Download the installer from Releases:
| Platform | File |
|---|---|
| macOS Apple silicon | Coffer_<version>_aarch64-unsigned.dmg |
Coffer currently ships macOS (Apple Silicon) only. The -unsigned suffix marks
the DMG as not yet notarised (see below). Verify the download against the
release's SHA256SUMS file.
macOS (unsigned): the build ships unsigned (notarisation pending), so macOS may say Coffer is "damaged" on first open (it isn't — right-click → Open won't help here). Clear the quarantine flag:
xattr -dr com.apple.quarantine /Applications/Coffer.app— and if it still won't open, re-apply an ad-hoc signature:codesign --force --deep --sign - /Applications/Coffer.app
See Install from source (developers) below.

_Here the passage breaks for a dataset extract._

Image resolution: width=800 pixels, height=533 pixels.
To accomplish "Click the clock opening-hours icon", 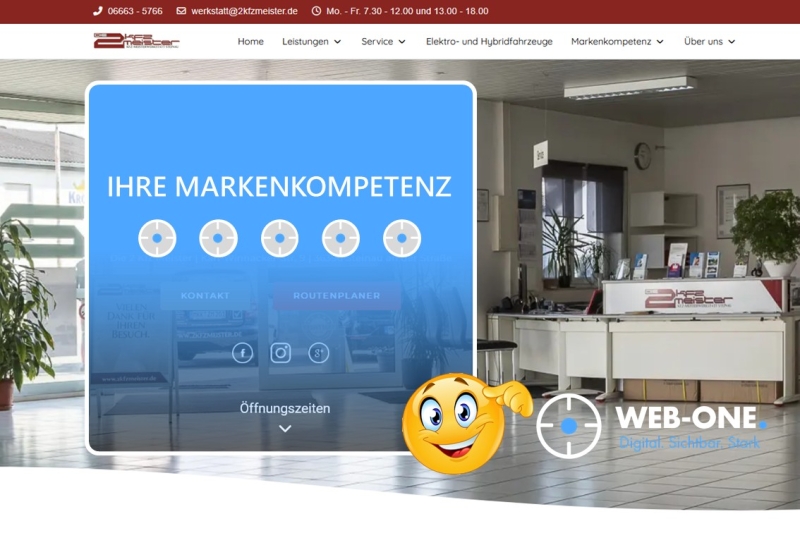I will [316, 11].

git clone https://github.com/wyx-sg/Coffer.git
cd Coffer
python3.12 -m venv .venv && source .venv/bin/activate
pip install -e ./backend[dev]
make verify # sanity-check the installpip install puts both the CLI (coffer) and the stdio shim (coffer-mcp-shim) on your PATH
as console-script entry points — no separate deploy step. The daemon auto-starts the first
time you run any coffer command or connect an MCP client — coffer daemon start exists for
explicit control but is not a required setup step.
Register your first MCP server — using @modelcontextprotocol/server-filesystem as the example:
coffer mcp add filesystem \
--stdio "npx -y @modelcontextprotocol/server-filesystem /tmp"

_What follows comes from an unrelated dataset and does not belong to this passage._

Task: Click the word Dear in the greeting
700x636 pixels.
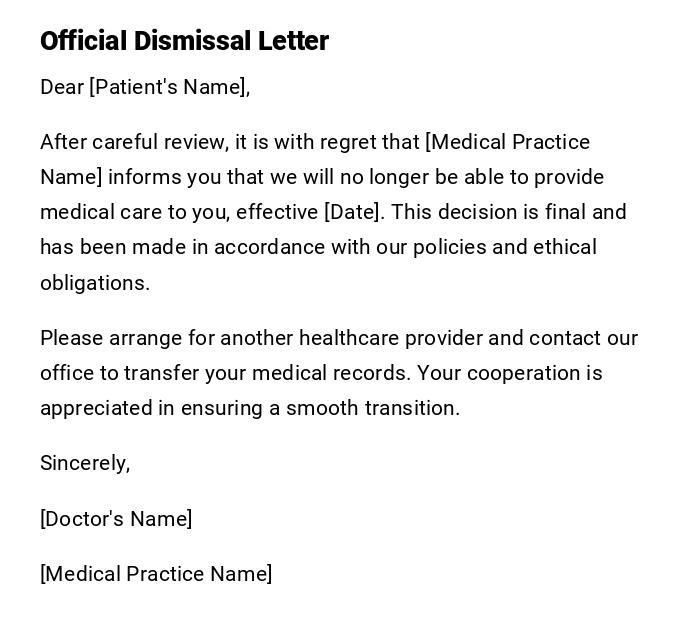Action: [62, 87]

coffer mcp list # → filesystem | stdio | enabled
coffer mcp tool list filesystem # → read_file, write_file, list_directory, …Then point your MCP client at the shim — see Connect to an MCP client below.
An agent is a registered local AI coding agent (supported types: claude_code, codex).
Coffer can auto-detect installed agents (it lists candidates and asks you to confirm — nothing is
registered automatically), edit each agent's curated config files in-app (format-validated,
atomic write with a .bak backup, plus an in-editor find/replace that scrolls to the match), and
one-click install or uninstall Coffer's own MCP server into an agent. The desktop/web UI has an
Agents page (list + detail), a detect dialog, the config-file editor, and an MCP-install toggle.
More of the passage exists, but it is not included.